Filed under Courts, Culture Wars, evangelical politics

11 responses to “The SCOTUS Speaks, I Snooze

  1. Richard

    Hey, man, where’s your sense of outrage? Yawns don’t drive up your readership list, nor bring in the money from people whom you’ve convinced the sky is falling.

    • I’m seeing mass hysteria on both sides. The Prop 8 case was essentially a non-decision by the SCOTUS. Although the DOMA majority opinion was a little overboard on its rhetoric, its precedential value is pretty murky. And, on the whole, I’d rather have states resolve marriage issues than the feds anyway.

    • Here’s Marvin Olasky’s (World Magazine) assessment:

      Now that the Supreme Court has blessed the gay lobby’s tendency to declare anyone who does not toe the line is a straight consumed by hate, it will seem perfectly proper to take away the tax exemption of churches and schools that stand by Scripture. (How can a church or school be serving the public interest if it is degrading, demeaning, and humiliating others?) It will seem proper to deny Pell Grants or other financial help to students attending colleges that stand by Scripture.
      Churches and schools that have become entangled with government—that’s just about all of them—should immediately start planning for the time they’ll either have to give up those connections or give up the Bible. Pastors and teachers who say anything negative about homosexuality should think through how they’ll react if hauled into court: That’s already happened in other countries, and it can happen here.

      I guess his worldview helped him to make that analysis.

      • Richard

        This is part of the game. Some on the religious right need to keep yelling “The sky is falling!” to keep those donations coming in. See Cal Thomas’ book, “Blinded by Might.”

    • Nothing but net for Dreher.

      • Richard

        I love that comment from Pete Wehner: “We all get the game that’s being played: the Supreme Court renders a verdict on a hot-button social issue –and within hours “Jesus wept” is used as a fundraising tool. One has to strike while the iron is hot, after all. Still, you might think that a Christian would use a good deal of caution when it comes to leveraging poignant verses about Jesus into three dollar donations for HuckPAC.”

    • Plausible, Richard. But I’m left wondering why Kennedy wasn’t clearer and why Scalia couldn’t figure out what he was saying. And then the libs are pro-federalism while the conservatives are against it? Curious.

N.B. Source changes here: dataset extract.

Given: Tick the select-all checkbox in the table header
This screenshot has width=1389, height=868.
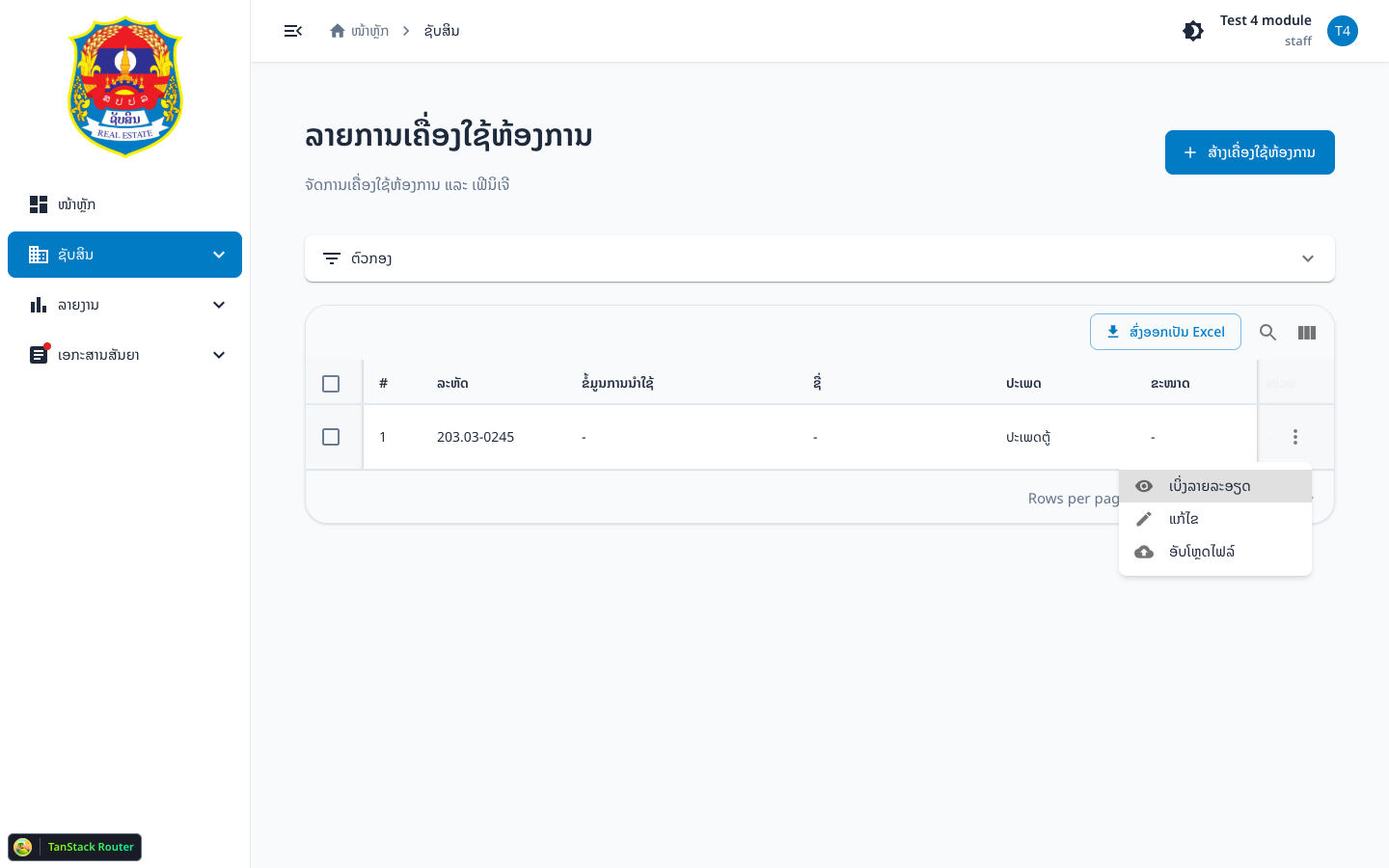Looking at the screenshot, I should tap(331, 384).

  2. It seems like the DOMA decision returns the question of whether or not to allow gay marriage back to the states. The Court did not grant a “fundamental right of gays to marry”, trumping state laws a la Roe v. Wade. Now if they would only apply that same logic in revisiting Roe v. Wade. If the states decide these contentious issues then people can then decide whether or not they want to live in that particular state. When we instead ask the Supreme Court to decide these issues for us the people have no recourse unless they are willing to leave the country.

    • Right, they stopped short of establishing a fundamental right. The more I think about it, the more I think they drafted a decision susceptible either to be built upon or to be ignored (“distinguished”). So there’s a bit of a spin toward gary marriage but not one that can’t be avoided with a plausible legal argument. so I don’t see it as the ace card up the sleeve for reviewing state laws on gay marriage at all, but it might be thrown in with Bowers v. Hardwick to show a generic trend of the SCOTUS. There’s probably a lot of guesses out there about what this will mean but only time will tell.

      More crystal ball gazing: I really can’t see this court reversing Roe v. Wade but I could see them allowing some erosion, possibly by refusing to consider a challenge to a state law restricting abortion.